Open
Description
Code Sample, a copy-pastable example if possible
# =============================================================================
# NUMPY VS PANDAS: DIFFERENT ESTIMATION OF COVARIANCE IN PRESENCE OF NAN VALUES
# =============================================================================
# data with nan values
M = np.random.randn(10,2)
# add missing values
M[0,0] = np.nan
M[1,1] = np.nan
# Covariance matrix calculations
# ==============================
# numpy
# -----
masked_arr = np.ma.array(M, mask=np.isnan(M))

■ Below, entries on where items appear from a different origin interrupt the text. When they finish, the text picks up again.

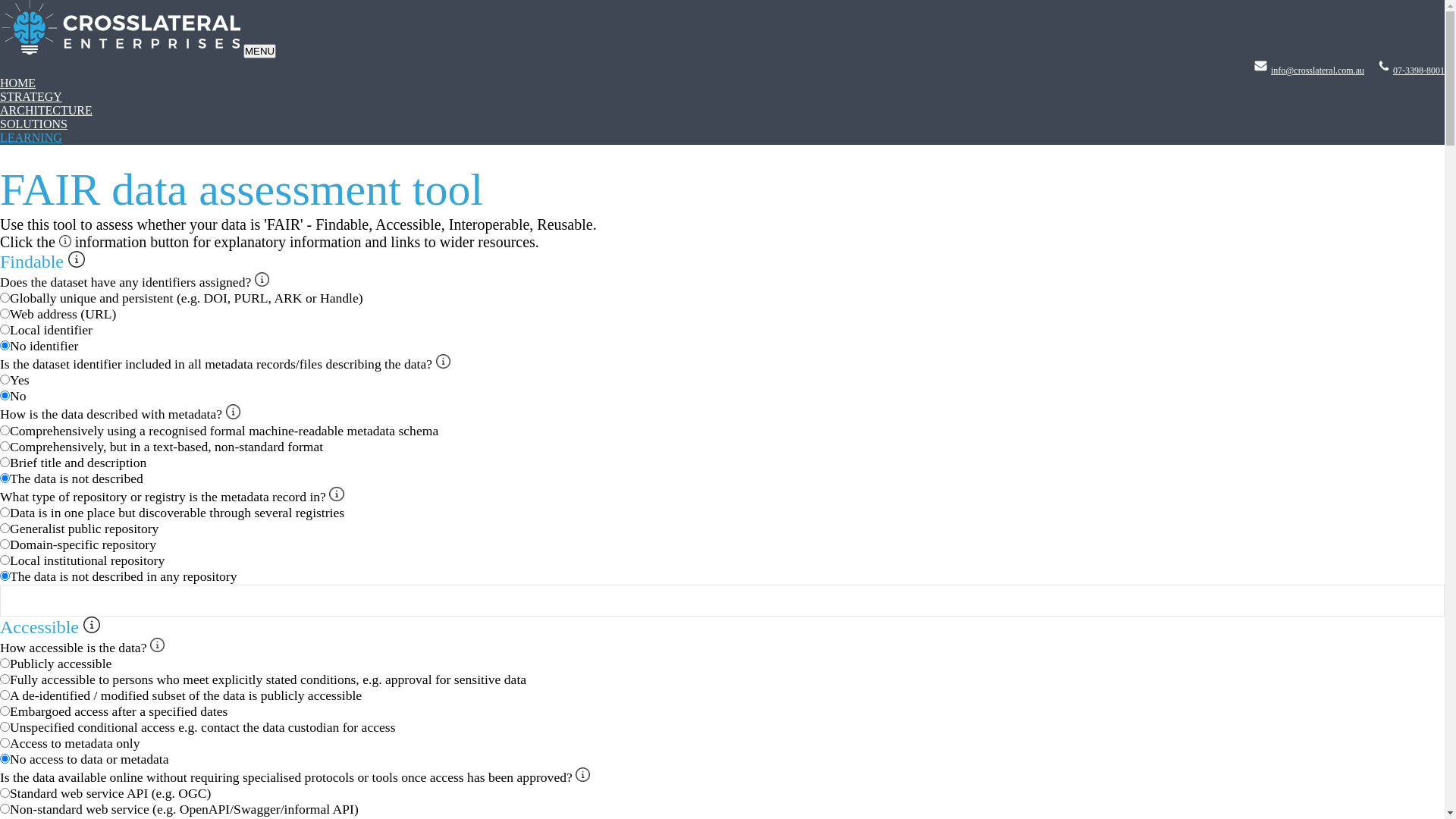
STRATEGY Element type: text (31, 96)
LEARNING Element type: text (31, 137)
ARCHITECTURE Element type: text (46, 109)
07-3398-8001 Element type: text (1418, 70)
HOME Element type: text (17, 82)
info@crosslateral.com.au Element type: text (1317, 70)
SOLUTIONS Element type: text (33, 123)
MENU Element type: text (259, 50)
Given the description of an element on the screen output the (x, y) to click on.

cov_numpy = np.ma.cov(masked_arr, rowvar=0, allow_masked=True, ddof=1).data
# pandas
# ------
cov_pandas = pd.DataFrame(M).cov(min_periods=0).values
# Homemade covariance coefficient calculation
# (what each of them is actually doing)
# =============================================
# select elements to estimate the covariance matrix element (0,1)
x = M[:,0]
y = M[:,1]
mask_x = ~np.isnan(x)
mask_y = ~np.isnan(y)
mask_common = mask_x & mask_y
# numpy
# -----
xn = x-np.mean(x[mask_x])
yn = y-np.mean(y[mask_y])
cov_np = sum(a*b for a,b,c in zip(xn,yn, mask_common) if c)/(np.sum(mask_common)-1)
# pandas
# ------
xn = x-np.mean(x[mask_common])
yn = y-np.mean(y[mask_common])
cov_pd = sum(a*b for a,b,c in zip(xn,yn, mask_common) if c)/(np.sum(mask_common)-1)
Problem description
I try to calculate the covariance matrix in presence of missing values and I've note that numpy and pandas retrieve differents matrix and that difference increases when increase the presence of missing values. I let above a snippet of both implementations. For me is more useful numpy way, it's seems to be more robust in presence of missing values.